Police officers are being despatched to scenic mountain areas to
drive away wild boars to try to prevent attacks on people.
Several sightings of the animals have been reported recently
around West Lake in Hangzhou, capital city of east China's Zhejiang
Province.
The Zhejiang Provincial Public Safety Bureau and Forestry Bureau
has now sent out special teams to keep the animals away from the
area.
It also hopes the move will help prevent wild boars, an animal
under State protection, damaging the environment.
Officials and experts are studying problems associated with wild
boars, according to Ma Jianhui, an official from the West Lake
Scenic Spots Administration Committee.
As reports of sightings and attacks of wild boar grow, they have
aroused panic among the local residents in Hangzhou recently.
On December 21, an injured wild boar was shot dead by local
police who had been hunting it for more than a week because of
fears it might attack a person due to its condition.
Another boar bit a man last month before fleeing back into the
woods in Zhongtianzhu Hills near West Lake.

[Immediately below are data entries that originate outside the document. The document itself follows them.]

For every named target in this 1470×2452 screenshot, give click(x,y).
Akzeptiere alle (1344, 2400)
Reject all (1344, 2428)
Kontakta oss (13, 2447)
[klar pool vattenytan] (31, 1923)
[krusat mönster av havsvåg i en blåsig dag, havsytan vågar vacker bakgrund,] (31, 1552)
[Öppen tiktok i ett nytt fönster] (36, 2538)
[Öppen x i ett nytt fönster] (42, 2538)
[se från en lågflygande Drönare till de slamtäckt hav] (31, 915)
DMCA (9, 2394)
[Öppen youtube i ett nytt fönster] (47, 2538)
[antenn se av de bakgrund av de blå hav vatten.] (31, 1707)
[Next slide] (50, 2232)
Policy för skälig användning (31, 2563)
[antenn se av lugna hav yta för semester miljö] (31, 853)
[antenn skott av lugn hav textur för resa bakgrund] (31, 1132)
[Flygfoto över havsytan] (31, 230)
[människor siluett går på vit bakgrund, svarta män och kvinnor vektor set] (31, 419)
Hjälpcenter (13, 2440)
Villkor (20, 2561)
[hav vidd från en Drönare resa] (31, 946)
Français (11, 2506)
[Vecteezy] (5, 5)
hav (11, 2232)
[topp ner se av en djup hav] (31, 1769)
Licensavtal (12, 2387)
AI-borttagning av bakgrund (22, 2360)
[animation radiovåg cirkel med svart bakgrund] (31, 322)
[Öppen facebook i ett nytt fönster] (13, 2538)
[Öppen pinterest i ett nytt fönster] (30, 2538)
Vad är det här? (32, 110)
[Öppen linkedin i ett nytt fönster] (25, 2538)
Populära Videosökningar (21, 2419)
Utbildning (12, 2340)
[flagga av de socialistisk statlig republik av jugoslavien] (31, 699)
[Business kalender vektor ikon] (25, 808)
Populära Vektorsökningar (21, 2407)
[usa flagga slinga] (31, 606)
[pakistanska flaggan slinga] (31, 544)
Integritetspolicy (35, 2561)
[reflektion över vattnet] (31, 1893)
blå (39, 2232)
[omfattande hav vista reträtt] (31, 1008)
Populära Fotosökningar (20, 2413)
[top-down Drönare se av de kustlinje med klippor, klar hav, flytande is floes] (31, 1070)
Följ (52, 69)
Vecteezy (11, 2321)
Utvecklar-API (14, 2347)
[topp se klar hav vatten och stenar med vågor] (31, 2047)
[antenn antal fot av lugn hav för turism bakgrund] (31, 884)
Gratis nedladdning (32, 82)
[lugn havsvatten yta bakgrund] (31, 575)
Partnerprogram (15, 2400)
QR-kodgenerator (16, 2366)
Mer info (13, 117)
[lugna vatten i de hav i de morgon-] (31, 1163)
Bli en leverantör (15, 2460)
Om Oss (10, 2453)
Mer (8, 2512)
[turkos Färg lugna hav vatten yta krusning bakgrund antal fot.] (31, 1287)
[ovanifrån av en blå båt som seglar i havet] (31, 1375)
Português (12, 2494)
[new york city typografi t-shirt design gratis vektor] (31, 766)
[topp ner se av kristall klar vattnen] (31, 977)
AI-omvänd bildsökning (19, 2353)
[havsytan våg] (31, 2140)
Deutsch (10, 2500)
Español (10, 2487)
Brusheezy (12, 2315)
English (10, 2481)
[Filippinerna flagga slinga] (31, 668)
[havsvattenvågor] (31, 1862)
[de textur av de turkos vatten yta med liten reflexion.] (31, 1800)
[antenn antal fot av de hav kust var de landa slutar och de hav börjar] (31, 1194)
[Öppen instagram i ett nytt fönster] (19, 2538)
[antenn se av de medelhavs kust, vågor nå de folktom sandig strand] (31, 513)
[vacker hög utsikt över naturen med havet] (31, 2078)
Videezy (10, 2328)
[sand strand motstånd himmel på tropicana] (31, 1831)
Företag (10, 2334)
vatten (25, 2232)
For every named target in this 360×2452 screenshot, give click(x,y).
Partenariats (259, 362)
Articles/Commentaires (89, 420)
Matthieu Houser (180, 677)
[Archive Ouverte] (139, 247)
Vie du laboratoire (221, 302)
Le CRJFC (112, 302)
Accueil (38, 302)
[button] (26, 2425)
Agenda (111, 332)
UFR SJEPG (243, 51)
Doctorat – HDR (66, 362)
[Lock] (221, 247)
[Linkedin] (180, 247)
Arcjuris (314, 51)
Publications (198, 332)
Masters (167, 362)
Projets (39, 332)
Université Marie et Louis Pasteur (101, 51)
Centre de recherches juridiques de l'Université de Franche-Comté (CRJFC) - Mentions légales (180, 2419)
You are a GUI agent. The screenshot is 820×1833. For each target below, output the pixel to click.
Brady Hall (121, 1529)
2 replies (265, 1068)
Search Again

"It looked ferocious, black all over, about one metre long and
almost 100 kilograms in weight," the injured man, Fu Guozhong, was
quoted as saying.
"It knocked me over twice and I had no idea of what was going
on."
Just two days before Fu was attacked, two adult boars and four
younger ones were spotted running through a valley close to the
densely-populated downtown area.
Experts said the well-protected ecological environment near West
Lake areas has contributed to the increased number of wild boars in
recent years.
Usually boars in herds seldom attack human beings. However, a
lonely boar is irritable and aggressive, they said.